## Your objective
Find each line of the entries with the string "agent", please, and copy it.

## Data records
━━━━━━━━━━
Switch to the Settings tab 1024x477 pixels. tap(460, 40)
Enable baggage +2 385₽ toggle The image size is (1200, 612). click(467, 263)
━━━━━━━━━━
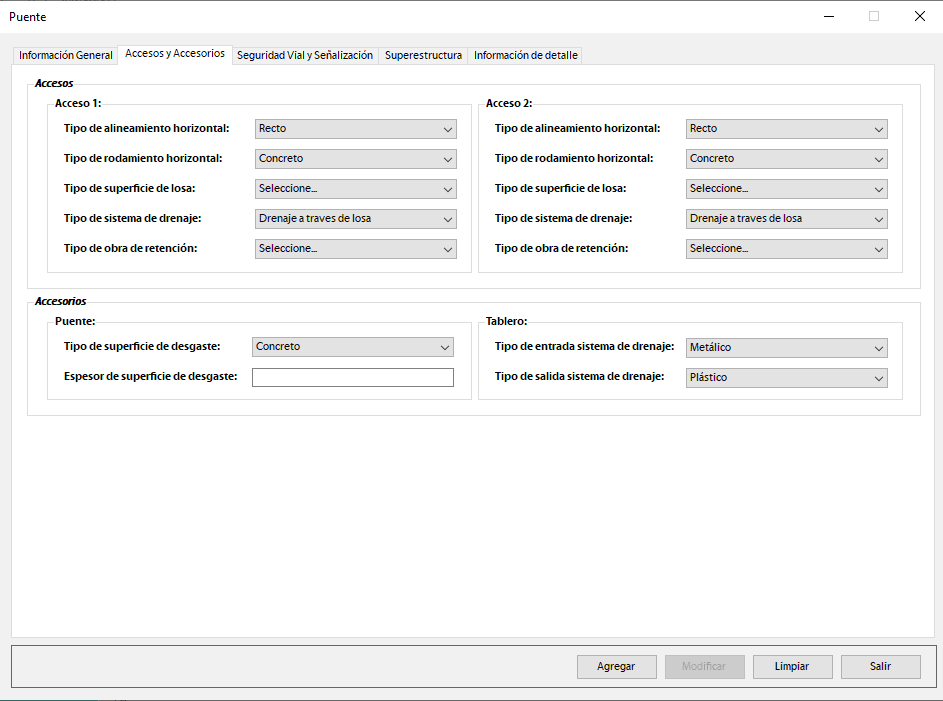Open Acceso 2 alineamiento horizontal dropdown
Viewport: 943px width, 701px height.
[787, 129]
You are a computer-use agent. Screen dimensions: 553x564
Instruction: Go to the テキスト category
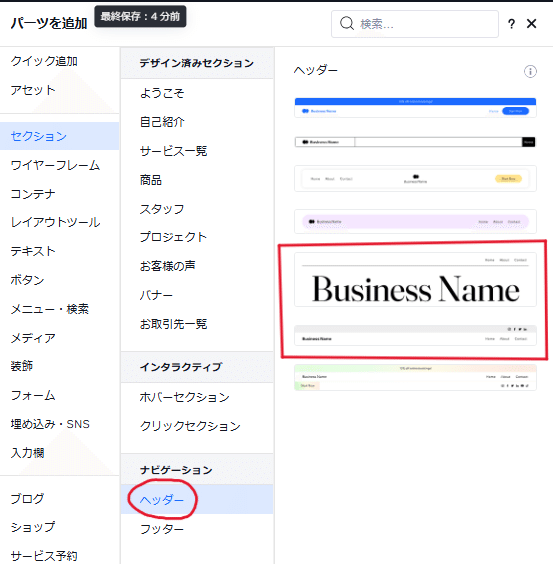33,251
━━━━━━━━━━
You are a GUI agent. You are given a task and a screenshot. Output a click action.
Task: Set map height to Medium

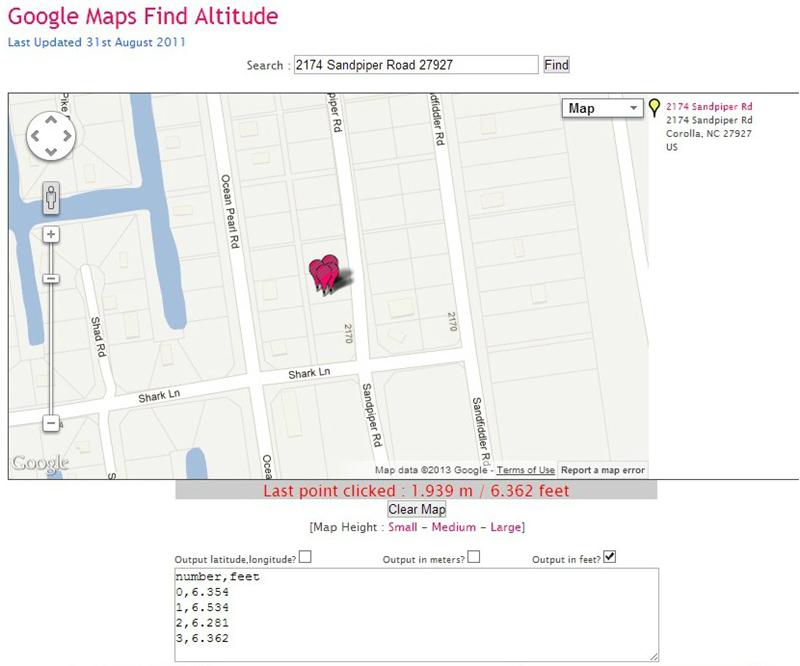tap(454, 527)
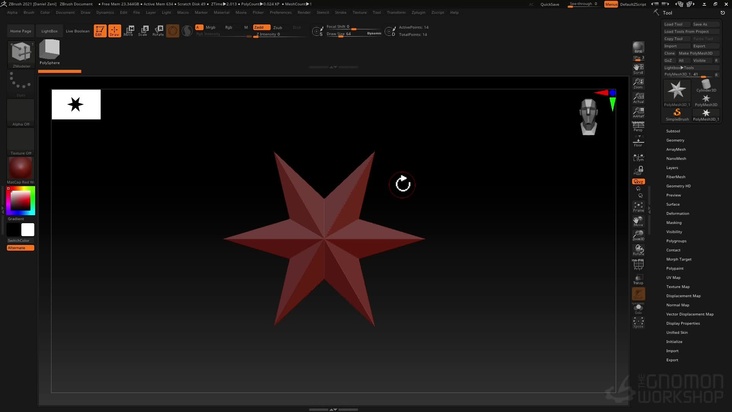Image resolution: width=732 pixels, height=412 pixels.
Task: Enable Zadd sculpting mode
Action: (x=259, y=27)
━━━━━━━━━━
## Result of the task
You are a computer-use agent. Screen dimensions: 553x564
You are a GUI agent. You are given a task and a screenshot. Output a click action.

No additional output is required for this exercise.